The White House aide’s visit comes amid China’s tensions with Japan and the Philippines over the South China Sea.
The national security adviser of the United States, Jake Sullivan, has met China’s top diplomat Wang Yi as Beijing finds itself embroiled in security rows with key US allies.
Japan scrambled fighter jets after a Chinese military aircraft’s incursion into its airspace on Monday with a military spy plane.
Speaking at a news conference on Tuesday, Chief Cabinet Secretary Yoshimasa Hayashi said the airspace breach – the first by a military aircraft – was “not only a serious violation of Japan’s sovereignty but it also threatens our security”.
Meanwhile, the Philippine defence chief on Tuesday accused China of being the “biggest disruptor” of peace in Southeast Asia following a week of confrontations between the two countries’ ships near a flashpoint disputed shoal in the South China Sea.
Sullivan’s plane landed at Beijing’s Capital airport just before 2pm (06:00 GMT).

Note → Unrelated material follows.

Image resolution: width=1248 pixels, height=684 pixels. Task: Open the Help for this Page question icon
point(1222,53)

He was welcomed on the tarmac by US Ambassador to China Nicholas Burns and Chinese Ministry of Foreign Affairs official Yang Tao.
Sullivan met Wang at a resort on the northern outskirts of the Chinese capital, where they shook hands in front of Chinese and US flags.

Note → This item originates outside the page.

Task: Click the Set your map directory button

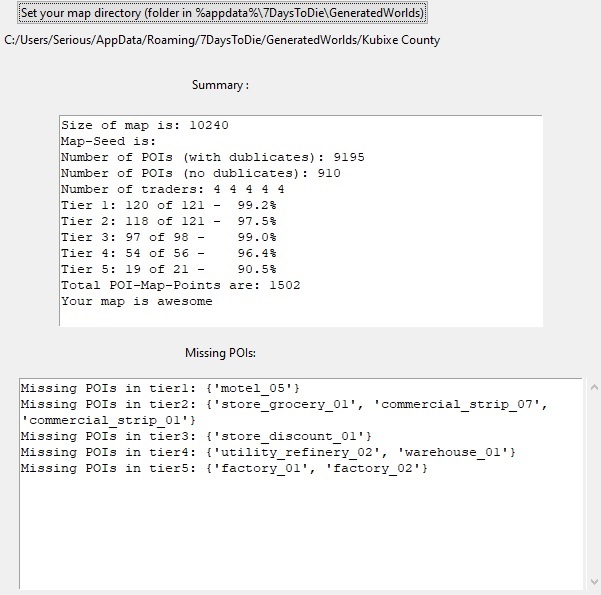Action: tap(222, 13)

In his remarks in front of journalists, Wang described China-US ties as “critical” and which have taken “twists and turns”.
“I hope, as always, the communication will be not only strategic but also substantive and, at the same time, very constructive,” he said.
Before proceeding into a closed-door meeting, Sullivan said they would discuss areas of agreement and disagreement that “need to be managed effectively and substantively”.
Busy agenda
In advance of his trip – the first by a US NSA to China since 2016 – an American official said Sullivan would discuss the South China Sea with officials in Beijing, including Wang.
“We are committed to making the investments, strengthening our alliances, and taking the common steps on tech and national security that we need to take,” the official said, referring to sweeping restrictions on US technology transfers to China imposed under President Joe Biden.
“We are committed to managing this competition responsibly … and preventing it from veering into conflict,” she added, speaking on condition of anonymity.
Washington would also press Beijing on its mounting “military, diplomatic and economic pressure” on Taiwan, the self-ruling democracy that China considers part of its territory and has not ruled out reunifying through force.
China has kept up its sabre-rattling since the inauguration this year of President William Lai Ching-te, whose party emphasises Taiwan’s separate identity.
Managing tensions
Sullivan will reiterate US concerns about China’s support for Russia’s defence industry expansion since its invasion of Ukraine.
Beijing counters that, unlike the US, it does not directly give weapons to either side.
The modern US-China relationship was launched when Henry Kissinger, then NSA to Richard Nixon, secretly visited Beijing in 1971 to lay the groundwork for normalising relations with the communist state.
Sullivan and Wang have met five times over the last year and a half – in Washington, DC, Vienna, Malta and Bangkok, as well as alongside Biden and Chinese President Xi Jinping at a November summit in California.
The meetings between Wang and Sullivan were sometimes announced only after they concluded, and the two had spent long hours together behind closed doors.
Sullivan’s visit comes months before the US elections in November.